The Defense Logistics Agency, which manages military construction projects, lost track of enough money to fill two tractor trailers with $20 bills, according to an internal audit leaked in February.
The DLA is hardly the only federal organization to face bookkeeping challenges. A recent audit of USASpending.gov - a federal website created to make government spending more transparent - found 302 federal programs failed to report $619 billion in expenditures.
Blockchain could solve these accounting problems and bring an unprecedented level of accuracy, security, and speed to federal record-keeping. By adopting it, the government could eliminate supply chain inefficiencies and save billions of dollars.
The federal government has two million civilian workers across more than 430 agencies, sub-agencies, and departments, and conducts business with thousands of commercial vendors.
Even within a single agency, data is often siloed in different databases and formats. It's impossible for officials to gain a comprehensive view of their spending and activities.
This haphazard data storage makes the government vulnerable to security breaches. In 2015, hackers stole sensitive information about 4 million current, former, and prospective employees from the Office of Personnel Management.

WHAT YOU NEED TO DO —
**1)** Summarize the passage on federal bookkeeping in two sentences.
**2)** In the passage on federal bookkeeping, how many current, former, and prospective employees had sensitive information stolen from the Office of Personnel Management in 2015?
**3)** In the passage on federal bookkeeping, echo everything from "The federal government" down to "spending and activities.".

AVAILABLE DATA —
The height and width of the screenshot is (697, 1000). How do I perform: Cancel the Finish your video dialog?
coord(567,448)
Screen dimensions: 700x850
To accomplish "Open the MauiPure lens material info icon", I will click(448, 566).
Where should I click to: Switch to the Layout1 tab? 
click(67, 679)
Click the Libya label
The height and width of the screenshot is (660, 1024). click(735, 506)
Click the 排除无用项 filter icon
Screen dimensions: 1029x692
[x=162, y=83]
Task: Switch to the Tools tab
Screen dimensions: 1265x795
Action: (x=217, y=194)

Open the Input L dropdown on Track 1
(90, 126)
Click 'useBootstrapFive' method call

RESPONSES PER TASK —
**1)** Federal organizations such as the Defense Logistics Agency have struggled with bookkeeping, and an audit of USASpending.gov found 302 programs failed to report $619 billion in expenditures. Blockchain could fix these accounting problems and save billions, since siloed data leaves officials without a full view of spending and makes the government vulnerable to security breaches.

**2)** 4 million

**3)**
The federal government has two million civilian workers across more than 430 agencies, sub-agencies, and departments, and conducts business with thousands of commercial vendors.
Even within a single agency, data is often siloed in different databases and formats. It's impossible for officials to gain a comprehensive view of their spending and activities.